Did you know that most of the hiring processes in big companies are complemented by some machine learning algorithms, in charge of pre-selecting the best resumes before handing them to a human? (1) That some banks use machine learning to predict whether or not you will be able to reimburse a credit? (2) That most online customer support usually start the interactions with an intelligent agent rather than a human? (3) Because of the vast amount of applications we are confronted to in our daily life, a basic knowledge of data science is essential to understand how decisions are made and what we, as a member of society, can do to maximize the efficiency and minimise the risks of these processes.
That is why public awareness on the field of computer science technology is of great importance, and science enthusiasts should not be the only ones to be informed about these challenges and pitfalls. Education should offer learning opportunities to a broad audience, by creating resources that are understandable with no to little scientific background. With that in mind, we want to design an online course about machine learning that is accessible for everybody, with different levels of difficulty.
Targeting everyone, with or without prior knowledge in the area of computer science, the course implements two levels of difficulty: “beginner”, requiring neither background in machine learning nor coding skills, and “advanced”, for learners with basic coding skills. The goal of both is the exploration of the problems with data quality for machine learning, in several steps: assess the quality of the data, clean the data, observe the influence of the cleaning on the performance of the model.
The course presents itself in the form of a book, with a menu on the left to access any page of it.
It is comprised of 3 chapters, each exploring data quality for a type of data: the first chapter deals with numerical data, the second with image data, and in the third chapter, we explore text data.
An introduction contains introductory content that helps understanding the concepts of the course material.
Each chapter contains subsections, and at the end of each page of the book, a quiz is implemented to test the newly acquired knowledge.

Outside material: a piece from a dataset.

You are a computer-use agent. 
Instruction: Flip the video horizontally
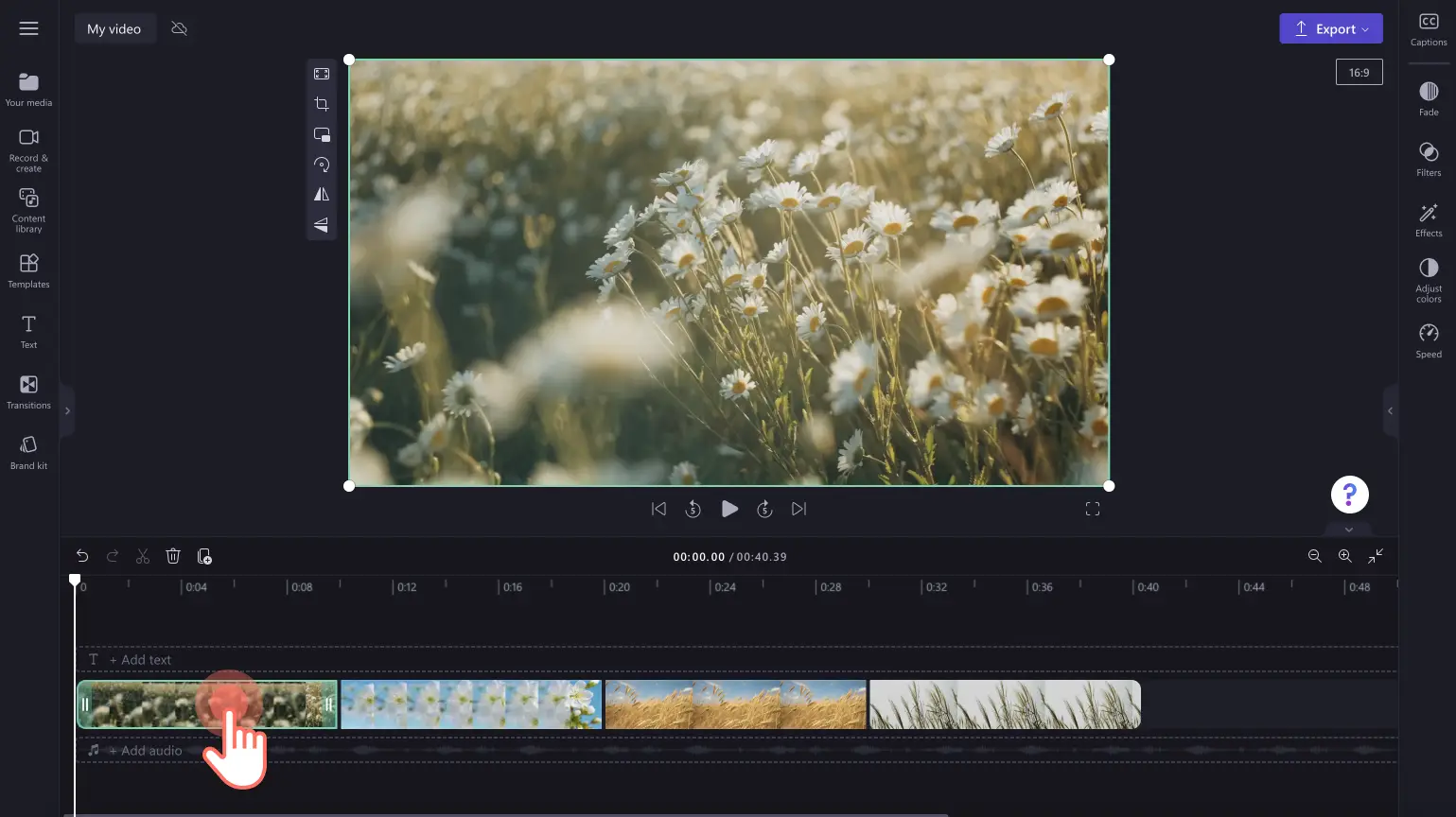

Each subsection contains a summary video that wraps up everything that has been seen in the section.
At the end of each chapter, a practical task is available for the learners of the advanced content. A general review quiz is here for everyone.
The appendix contains additional non-essential information, for the curious learners. The pages present the transformations that have been done on the raw data to be used in the course and the algorithms used.
The learners understand how to measure and assess errors in a dataset, such as noise, missing or corrupted data.
The participants learn techniques for data preparation and data cleaning, to increase the quality of a dataset for its further use in a machine learning experiment.
Participants with a basic knowledge of programming use code and learn method from diverse libraries of Python. Participants without prerequisite can directly visualize the results of the data and their changes on interactive graphs.
The book can be fully followed in an internet browser.